* Start Task data *

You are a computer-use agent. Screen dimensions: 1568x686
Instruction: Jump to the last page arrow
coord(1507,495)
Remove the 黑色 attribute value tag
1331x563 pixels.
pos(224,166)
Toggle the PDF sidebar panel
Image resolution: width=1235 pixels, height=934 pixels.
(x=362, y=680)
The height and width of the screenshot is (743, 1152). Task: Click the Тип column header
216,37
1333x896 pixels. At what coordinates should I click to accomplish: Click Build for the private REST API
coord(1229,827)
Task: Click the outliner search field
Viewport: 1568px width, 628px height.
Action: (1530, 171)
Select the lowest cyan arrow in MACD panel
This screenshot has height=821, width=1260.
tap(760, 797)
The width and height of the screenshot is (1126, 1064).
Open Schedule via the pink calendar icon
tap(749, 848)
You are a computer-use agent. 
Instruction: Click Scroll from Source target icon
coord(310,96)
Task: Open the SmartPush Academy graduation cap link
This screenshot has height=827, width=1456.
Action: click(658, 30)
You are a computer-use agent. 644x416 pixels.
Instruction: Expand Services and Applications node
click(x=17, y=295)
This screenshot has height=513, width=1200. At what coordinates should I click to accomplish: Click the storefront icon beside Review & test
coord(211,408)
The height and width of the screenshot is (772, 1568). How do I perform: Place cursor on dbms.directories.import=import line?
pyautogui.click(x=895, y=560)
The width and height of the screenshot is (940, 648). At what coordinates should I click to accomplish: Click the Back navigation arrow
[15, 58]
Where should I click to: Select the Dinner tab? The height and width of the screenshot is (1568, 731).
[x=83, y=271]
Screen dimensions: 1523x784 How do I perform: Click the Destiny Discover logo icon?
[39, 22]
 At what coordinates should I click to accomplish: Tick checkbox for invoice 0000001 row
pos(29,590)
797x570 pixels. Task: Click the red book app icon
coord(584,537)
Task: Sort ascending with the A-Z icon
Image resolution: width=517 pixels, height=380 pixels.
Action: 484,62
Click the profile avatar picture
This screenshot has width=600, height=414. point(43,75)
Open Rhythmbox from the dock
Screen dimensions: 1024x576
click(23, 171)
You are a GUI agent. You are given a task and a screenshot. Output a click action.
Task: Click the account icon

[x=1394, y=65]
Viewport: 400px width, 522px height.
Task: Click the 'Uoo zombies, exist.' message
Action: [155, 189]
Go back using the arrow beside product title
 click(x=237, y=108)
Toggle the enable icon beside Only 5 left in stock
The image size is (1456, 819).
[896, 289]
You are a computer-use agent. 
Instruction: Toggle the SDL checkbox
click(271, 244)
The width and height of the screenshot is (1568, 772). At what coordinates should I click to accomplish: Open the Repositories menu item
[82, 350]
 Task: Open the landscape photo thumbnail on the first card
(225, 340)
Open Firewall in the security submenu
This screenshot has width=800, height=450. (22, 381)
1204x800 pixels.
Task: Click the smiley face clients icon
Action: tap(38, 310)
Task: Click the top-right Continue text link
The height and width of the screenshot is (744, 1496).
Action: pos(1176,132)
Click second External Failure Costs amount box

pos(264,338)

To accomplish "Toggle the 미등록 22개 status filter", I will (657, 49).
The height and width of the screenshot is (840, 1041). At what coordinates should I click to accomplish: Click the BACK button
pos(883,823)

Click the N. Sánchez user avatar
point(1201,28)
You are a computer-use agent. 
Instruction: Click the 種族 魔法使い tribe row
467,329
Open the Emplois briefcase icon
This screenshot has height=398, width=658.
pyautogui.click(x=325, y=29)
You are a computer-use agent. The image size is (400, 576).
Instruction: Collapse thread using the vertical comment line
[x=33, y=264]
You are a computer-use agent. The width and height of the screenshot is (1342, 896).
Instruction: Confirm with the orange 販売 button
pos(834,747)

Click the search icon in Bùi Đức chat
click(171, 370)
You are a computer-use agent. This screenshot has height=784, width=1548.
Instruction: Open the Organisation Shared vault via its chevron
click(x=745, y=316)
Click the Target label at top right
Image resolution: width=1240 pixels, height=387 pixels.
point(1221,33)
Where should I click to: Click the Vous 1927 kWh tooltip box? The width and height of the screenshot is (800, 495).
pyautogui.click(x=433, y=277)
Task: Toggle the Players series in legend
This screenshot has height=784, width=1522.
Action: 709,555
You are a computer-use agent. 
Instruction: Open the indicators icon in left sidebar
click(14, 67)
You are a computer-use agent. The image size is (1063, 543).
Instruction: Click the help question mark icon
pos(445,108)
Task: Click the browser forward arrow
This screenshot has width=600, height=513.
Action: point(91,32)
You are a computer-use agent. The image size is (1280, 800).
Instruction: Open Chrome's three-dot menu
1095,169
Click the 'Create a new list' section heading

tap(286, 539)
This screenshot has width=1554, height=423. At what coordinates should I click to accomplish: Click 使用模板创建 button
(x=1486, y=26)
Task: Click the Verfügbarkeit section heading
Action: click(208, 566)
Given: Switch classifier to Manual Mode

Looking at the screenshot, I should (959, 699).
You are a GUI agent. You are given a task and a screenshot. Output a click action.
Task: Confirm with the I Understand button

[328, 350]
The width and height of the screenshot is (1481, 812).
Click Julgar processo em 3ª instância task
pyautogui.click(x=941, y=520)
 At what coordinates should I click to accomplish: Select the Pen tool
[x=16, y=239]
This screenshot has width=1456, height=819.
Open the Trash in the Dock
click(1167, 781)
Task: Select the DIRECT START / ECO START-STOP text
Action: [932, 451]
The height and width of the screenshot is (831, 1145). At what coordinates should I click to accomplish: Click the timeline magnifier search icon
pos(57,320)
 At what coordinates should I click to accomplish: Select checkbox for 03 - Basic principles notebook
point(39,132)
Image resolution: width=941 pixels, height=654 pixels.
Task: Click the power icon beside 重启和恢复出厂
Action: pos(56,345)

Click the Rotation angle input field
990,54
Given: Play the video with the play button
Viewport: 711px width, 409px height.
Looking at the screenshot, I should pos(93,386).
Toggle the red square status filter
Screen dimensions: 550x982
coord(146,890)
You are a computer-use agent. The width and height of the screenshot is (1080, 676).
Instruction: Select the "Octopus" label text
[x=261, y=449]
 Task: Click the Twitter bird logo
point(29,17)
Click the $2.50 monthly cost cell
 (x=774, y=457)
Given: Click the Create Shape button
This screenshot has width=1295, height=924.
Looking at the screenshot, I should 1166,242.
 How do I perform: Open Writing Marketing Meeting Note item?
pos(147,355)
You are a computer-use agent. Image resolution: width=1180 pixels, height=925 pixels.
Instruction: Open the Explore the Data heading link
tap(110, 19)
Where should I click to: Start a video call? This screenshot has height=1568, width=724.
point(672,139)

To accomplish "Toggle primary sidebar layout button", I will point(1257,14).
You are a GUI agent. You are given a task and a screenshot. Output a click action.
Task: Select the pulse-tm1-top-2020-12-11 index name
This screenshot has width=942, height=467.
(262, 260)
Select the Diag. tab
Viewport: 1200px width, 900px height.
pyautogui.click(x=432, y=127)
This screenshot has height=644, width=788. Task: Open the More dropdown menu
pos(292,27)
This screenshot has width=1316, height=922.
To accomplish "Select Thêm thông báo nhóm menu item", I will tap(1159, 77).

* End Task data *

To be done: Render all of the entries above as a numbered list, leaving out any blank lines.

Complete output:
1. You are a computer-use agent. Screen dimensions: 1568x686
2. Instruction: Jump to the last page arrow
3. coord(1507,495)
4. Remove the 黑色 attribute value tag
5. 1331x563 pixels.
6. pos(224,166)
7. Toggle the PDF sidebar panel
8. Image resolution: width=1235 pixels, height=934 pixels.
9. (x=362, y=680)
10. The height and width of the screenshot is (743, 1152). Task: Click the Тип column header
11. 216,37
12. 1333x896 pixels. At what coordinates should I click to accomplish: Click Build for the private REST API
13. coord(1229,827)
14. Task: Click the outliner search field
15. Viewport: 1568px width, 628px height.
16. Action: (1530, 171)
17. Select the lowest cyan arrow in MACD panel
18. This screenshot has height=821, width=1260.
19. tap(760, 797)
20. The width and height of the screenshot is (1126, 1064).
21. Open Schedule via the pink calendar icon
22. tap(749, 848)
23. You are a computer-use agent. 
24. Instruction: Click Scroll from Source target icon
25. coord(310,96)
26. Task: Open the SmartPush Academy graduation cap link
27. This screenshot has height=827, width=1456.
28. Action: click(658, 30)
29. You are a computer-use agent. 644x416 pixels.
30. Instruction: Expand Services and Applications node
31. click(x=17, y=295)
32. This screenshot has height=513, width=1200. At what coordinates should I click to accomplish: Click the storefront icon beside Review & test
33. coord(211,408)
34. The height and width of the screenshot is (772, 1568). How do I perform: Place cursor on dbms.directories.import=import line?
35. pyautogui.click(x=895, y=560)
36. The width and height of the screenshot is (940, 648). At what coordinates should I click to accomplish: Click the Back navigation arrow
37. [15, 58]
38. Where should I click to: Select the Dinner tab? The height and width of the screenshot is (1568, 731).
39. [x=83, y=271]
40. Screen dimensions: 1523x784 How do I perform: Click the Destiny Discover logo icon?
41. [39, 22]
42.  At what coordinates should I click to accomplish: Tick checkbox for invoice 0000001 row
43. pos(29,590)
44. 797x570 pixels. Task: Click the red book app icon
45. coord(584,537)
46. Task: Sort ascending with the A-Z icon
47. Image resolution: width=517 pixels, height=380 pixels.
48. Action: 484,62
49. Click the profile avatar picture
50. This screenshot has width=600, height=414. point(43,75)
51. Open Rhythmbox from the dock
52. Screen dimensions: 1024x576
53. click(23, 171)
54. You are a GUI agent. You are given a task and a screenshot. Output a click action.
55. Task: Click the account icon
56. [x=1394, y=65]
57. Viewport: 400px width, 522px height.
58. Task: Click the 'Uoo zombies, exist.' message
59. Action: [155, 189]
60. Go back using the arrow beside product title
61.  click(x=237, y=108)
62. Toggle the enable icon beside Only 5 left in stock
63. The image size is (1456, 819).
64. [896, 289]
65. You are a computer-use agent. 
66. Instruction: Toggle the SDL checkbox
67. click(271, 244)
68. The width and height of the screenshot is (1568, 772). At what coordinates should I click to accomplish: Open the Repositories menu item
69. [82, 350]
70.  Task: Open the landscape photo thumbnail on the first card
71. (225, 340)
72. Open Firewall in the security submenu
73. This screenshot has width=800, height=450. (22, 381)
74. 1204x800 pixels.
75. Task: Click the smiley face clients icon
76. Action: tap(38, 310)
77. Task: Click the top-right Continue text link
78. The height and width of the screenshot is (744, 1496).
79. Action: pos(1176,132)
80. Click second External Failure Costs amount box
81. pos(264,338)
82. To accomplish "Toggle the 미등록 22개 status filter", I will (657, 49).
83. The height and width of the screenshot is (840, 1041). At what coordinates should I click to accomplish: Click the BACK button
84. pos(883,823)
85. Click the N. Sánchez user avatar
86. point(1201,28)
87. You are a computer-use agent. 
88. Instruction: Click the 種族 魔法使い tribe row
89. 467,329
90. Open the Emplois briefcase icon
91. This screenshot has height=398, width=658.
92. pyautogui.click(x=325, y=29)
93. You are a computer-use agent. The image size is (400, 576).
94. Instruction: Collapse thread using the vertical comment line
95. [x=33, y=264]
96. You are a computer-use agent. The width and height of the screenshot is (1342, 896).
97. Instruction: Confirm with the orange 販売 button
98. pos(834,747)
99. Click the search icon in Bùi Đức chat
100. click(171, 370)
101. You are a computer-use agent. This screenshot has height=784, width=1548.
102. Instruction: Open the Organisation Shared vault via its chevron
103. click(x=745, y=316)
104. Click the Target label at top right
105. Image resolution: width=1240 pixels, height=387 pixels.
106. point(1221,33)
107. Where should I click to: Click the Vous 1927 kWh tooltip box? The width and height of the screenshot is (800, 495).
108. pyautogui.click(x=433, y=277)
109. Task: Toggle the Players series in legend
110. This screenshot has height=784, width=1522.
111. Action: 709,555
112. You are a computer-use agent. 
113. Instruction: Open the indicators icon in left sidebar
114. click(14, 67)
115. You are a computer-use agent. The image size is (1063, 543).
116. Instruction: Click the help question mark icon
117. pos(445,108)
118. Task: Click the browser forward arrow
119. This screenshot has width=600, height=513.
120. Action: point(91,32)
121. You are a computer-use agent. The image size is (1280, 800).
122. Instruction: Open Chrome's three-dot menu
123. 1095,169
124. Click the 'Create a new list' section heading
125. tap(286, 539)
126. This screenshot has width=1554, height=423. At what coordinates should I click to accomplish: Click 使用模板创建 button
127. (x=1486, y=26)
128. Task: Click the Verfügbarkeit section heading
129. Action: click(208, 566)
130. Given: Switch classifier to Manual Mode
131. Looking at the screenshot, I should (959, 699).
132. You are a GUI agent. You are given a task and a screenshot. Output a click action.
133. Task: Confirm with the I Understand button
134. [328, 350]
135. The width and height of the screenshot is (1481, 812).
136. Click Julgar processo em 3ª instância task
137. pyautogui.click(x=941, y=520)
138.  At what coordinates should I click to accomplish: Select the Pen tool
139. [x=16, y=239]
140. This screenshot has width=1456, height=819.
141. Open the Trash in the Dock
142. click(1167, 781)
143. Task: Select the DIRECT START / ECO START-STOP text
144. Action: [932, 451]
145. The height and width of the screenshot is (831, 1145). At what coordinates should I click to accomplish: Click the timeline magnifier search icon
146. pos(57,320)
147.  At what coordinates should I click to accomplish: Select checkbox for 03 - Basic principles notebook
148. point(39,132)
149. Image resolution: width=941 pixels, height=654 pixels.
150. Task: Click the power icon beside 重启和恢复出厂
151. Action: pos(56,345)
152. Click the Rotation angle input field
153. 990,54
154. Given: Play the video with the play button
155. Viewport: 711px width, 409px height.
156. Looking at the screenshot, I should pos(93,386).
157. Toggle the red square status filter
158. Screen dimensions: 550x982
159. coord(146,890)
160. You are a computer-use agent. The width and height of the screenshot is (1080, 676).
161. Instruction: Select the "Octopus" label text
162. [x=261, y=449]
163.  Task: Click the Twitter bird logo
164. point(29,17)
165. Click the $2.50 monthly cost cell
166.  (x=774, y=457)
167. Given: Click the Create Shape button
168. This screenshot has width=1295, height=924.
169. Looking at the screenshot, I should 1166,242.
170.  How do I perform: Open Writing Marketing Meeting Note item?
171. pos(147,355)
172. You are a computer-use agent. Image resolution: width=1180 pixels, height=925 pixels.
173. Instruction: Open the Explore the Data heading link
174. tap(110, 19)
175. Where should I click to: Start a video call? This screenshot has height=1568, width=724.
176. point(672,139)
177. To accomplish "Toggle primary sidebar layout button", I will point(1257,14).
178. You are a GUI agent. You are given a task and a screenshot. Output a click action.
179. Task: Select the pulse-tm1-top-2020-12-11 index name
180. This screenshot has width=942, height=467.
181. (262, 260)
182. Select the Diag. tab
183. Viewport: 1200px width, 900px height.
184. pyautogui.click(x=432, y=127)
185. This screenshot has height=644, width=788. Task: Open the More dropdown menu
186. pos(292,27)
187. This screenshot has width=1316, height=922.
188. To accomplish "Select Thêm thông báo nhóm menu item", I will tap(1159, 77).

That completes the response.